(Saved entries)
+ + + + +
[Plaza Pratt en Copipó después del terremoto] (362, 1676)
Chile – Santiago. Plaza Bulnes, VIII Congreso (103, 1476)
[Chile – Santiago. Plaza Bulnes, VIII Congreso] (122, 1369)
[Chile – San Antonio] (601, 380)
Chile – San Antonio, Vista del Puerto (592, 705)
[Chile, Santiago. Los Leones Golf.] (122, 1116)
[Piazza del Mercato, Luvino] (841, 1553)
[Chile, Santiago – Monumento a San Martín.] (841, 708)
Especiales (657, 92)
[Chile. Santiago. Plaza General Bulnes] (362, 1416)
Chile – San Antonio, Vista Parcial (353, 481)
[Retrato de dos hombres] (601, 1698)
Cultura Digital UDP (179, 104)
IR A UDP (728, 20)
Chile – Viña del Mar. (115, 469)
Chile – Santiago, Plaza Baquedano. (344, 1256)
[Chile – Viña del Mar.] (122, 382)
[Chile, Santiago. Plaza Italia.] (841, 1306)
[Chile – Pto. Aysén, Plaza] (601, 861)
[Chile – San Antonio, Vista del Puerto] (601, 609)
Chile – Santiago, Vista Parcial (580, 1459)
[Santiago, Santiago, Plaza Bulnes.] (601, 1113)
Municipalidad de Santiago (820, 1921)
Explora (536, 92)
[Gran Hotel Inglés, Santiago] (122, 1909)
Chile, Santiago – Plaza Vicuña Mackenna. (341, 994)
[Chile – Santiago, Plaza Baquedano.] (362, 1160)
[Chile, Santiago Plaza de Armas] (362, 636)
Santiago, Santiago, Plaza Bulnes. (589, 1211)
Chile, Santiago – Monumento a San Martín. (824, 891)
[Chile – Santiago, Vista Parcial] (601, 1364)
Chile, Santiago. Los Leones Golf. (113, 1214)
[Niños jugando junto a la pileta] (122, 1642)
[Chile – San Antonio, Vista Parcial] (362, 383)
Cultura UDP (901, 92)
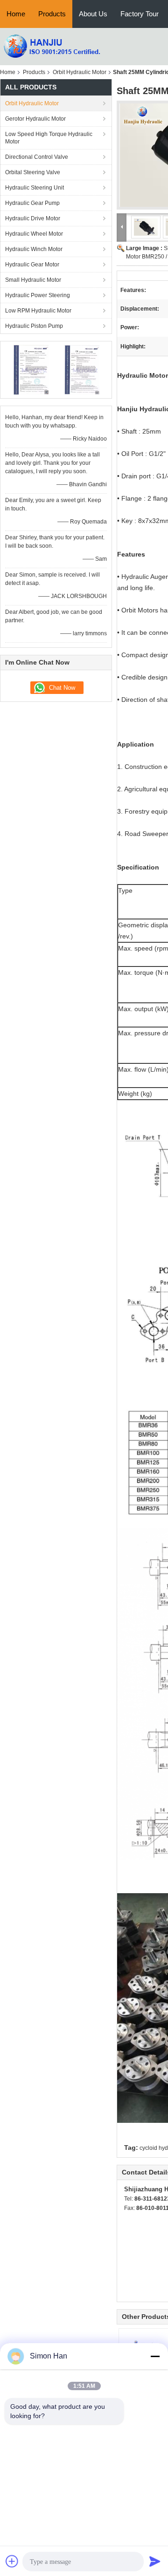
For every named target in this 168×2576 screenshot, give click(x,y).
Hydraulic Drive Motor (32, 218)
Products (52, 14)
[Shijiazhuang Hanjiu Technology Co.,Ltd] (51, 46)
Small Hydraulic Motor (33, 280)
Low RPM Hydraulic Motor (38, 310)
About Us (93, 14)
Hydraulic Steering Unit (34, 187)
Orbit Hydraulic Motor (79, 72)
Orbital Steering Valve (32, 172)
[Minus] (155, 2356)
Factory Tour (139, 14)
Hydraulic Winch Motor (34, 249)
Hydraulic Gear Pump (32, 203)
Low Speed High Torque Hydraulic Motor (48, 138)
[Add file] (12, 2561)
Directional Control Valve (36, 157)
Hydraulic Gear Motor (32, 264)
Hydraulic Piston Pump (34, 326)
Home (16, 14)
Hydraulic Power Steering (37, 295)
+ + + + +
▶ Instructions to follow:
Each line above with the word "VIII" must be returned.

▶ Result of this exercise:
Chile – Santiago. Plaza Bulnes, VIII Congreso (103, 1476)
[Chile – Santiago. Plaza Bulnes, VIII Congreso] (122, 1369)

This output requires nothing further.